Waiel Awwad: A clash of global interests is playing out in Syria


Posted in | 16-10-2012 | 3712 viewed | Category: (Syria  Arab Spring  ) | comments:(3 )

 Tumult in Syria has been protracted and violent, apparently traversing a different trajectory from counterparts in Egypt and Tunisia. India-based Syrian journalist Waiel Awwad spoke with Sameer Arshad about why Syria\'s struggle has become so aggressive, the forces he identifies as being responsible - and the larger geo-political game he sees being played out in Syria:

It began as a call for democracy - since then, why has the Syrian uprising become so bitter?
Well, it started as part of the Arab Spring due to similar reasons elsewhere - social unrest, injustice, unemployment, inflation and the lack of freedom, besides concerns like the pro-American policies of dictators. The outcomes of revolutions in places like Egypt inspired Syrians to take to the streets. But the Syrian government was quick to respond to the social and political issues raised. However, since then, the likes of al Qaida have hijacked the protests, ironically with the tacit support of the West and some Arab states.
Why do you think that has happened?
Syria is the last country in the resistance against American interests in the region. The bigger plot is to take on Iran. Disintegration is part of the policy - that is why Syrian demonstrators are being armed. Over 10,000 mercenaries of 20 nationalities have been sent to Syria\'s second largest city, Aleppo. The skirmishes along the Syria-Turkey border are likely to escalate as part of the ploy to open another front for the Syrian forces and divert their attention. The West is doing in Syria what it did in Afghanistan against the Soviets.
But even if that is true, does this absolve the Syrian regime of its responsibilities towards its people?
The Syrian uprising was genuine to begin with, like most of the Arab Spring, but it has been complicated with the militarisation of the demonstrators. External support should be limited to help fair and transparent elections and let the ballot decide who is going to rule.
You\'ve mentioned your view about the USA\'s larger strategic interests in seeing the end of the Syrian regime. Would you elaborate?
American policy in the region is oil and gas-centric. Barring Iran, they have control over hydrocarbons across the region. Now, huge gas reserves - 1,450 cubic million feet - have been discovered in the Mediterranean Sea. Around 70% of these are within Syrian shores and the rest are in Gaza, Israel, Lebanon and Cyprus. Such interests would be unable to control these reserves unless Syria is controlled.
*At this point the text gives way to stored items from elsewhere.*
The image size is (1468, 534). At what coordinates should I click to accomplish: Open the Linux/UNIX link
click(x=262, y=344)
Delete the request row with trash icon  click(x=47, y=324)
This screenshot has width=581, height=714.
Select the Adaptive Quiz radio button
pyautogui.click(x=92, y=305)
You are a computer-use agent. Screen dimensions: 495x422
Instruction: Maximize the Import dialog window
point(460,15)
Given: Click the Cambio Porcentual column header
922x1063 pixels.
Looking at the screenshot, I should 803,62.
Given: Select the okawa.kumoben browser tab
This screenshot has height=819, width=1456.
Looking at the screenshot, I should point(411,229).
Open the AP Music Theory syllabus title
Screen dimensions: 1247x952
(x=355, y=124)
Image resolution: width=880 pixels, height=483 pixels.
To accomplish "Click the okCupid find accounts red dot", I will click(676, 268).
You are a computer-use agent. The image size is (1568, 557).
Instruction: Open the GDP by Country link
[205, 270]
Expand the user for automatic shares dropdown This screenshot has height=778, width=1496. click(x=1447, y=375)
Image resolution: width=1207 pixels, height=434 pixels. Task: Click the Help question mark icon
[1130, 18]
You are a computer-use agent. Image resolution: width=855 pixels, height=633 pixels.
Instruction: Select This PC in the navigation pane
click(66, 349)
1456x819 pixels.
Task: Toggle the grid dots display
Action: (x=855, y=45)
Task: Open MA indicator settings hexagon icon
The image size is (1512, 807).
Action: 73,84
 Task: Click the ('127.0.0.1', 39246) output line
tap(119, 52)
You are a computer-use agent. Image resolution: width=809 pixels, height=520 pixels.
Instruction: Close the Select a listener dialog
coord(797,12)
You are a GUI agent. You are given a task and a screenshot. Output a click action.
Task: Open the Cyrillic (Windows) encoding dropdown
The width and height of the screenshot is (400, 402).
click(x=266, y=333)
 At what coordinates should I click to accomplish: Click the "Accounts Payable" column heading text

This is also part of the policy to isolate Russia which is supporting Syria.
Thus, a clash of global and regional interests is playing out in Syria. This is no more a domestic and regional issue - this is the start of another Cold War.
In such a tense situation, how do you view India\'s stance on Syria?
India has taken a steadfast position, seeking adherence to the UN charter of non-interference in Syria\'s internal affairs. It has supported Kofi Anan\'s UN mission and rightly called for an end to violence from all sides and dialogue as the way forward.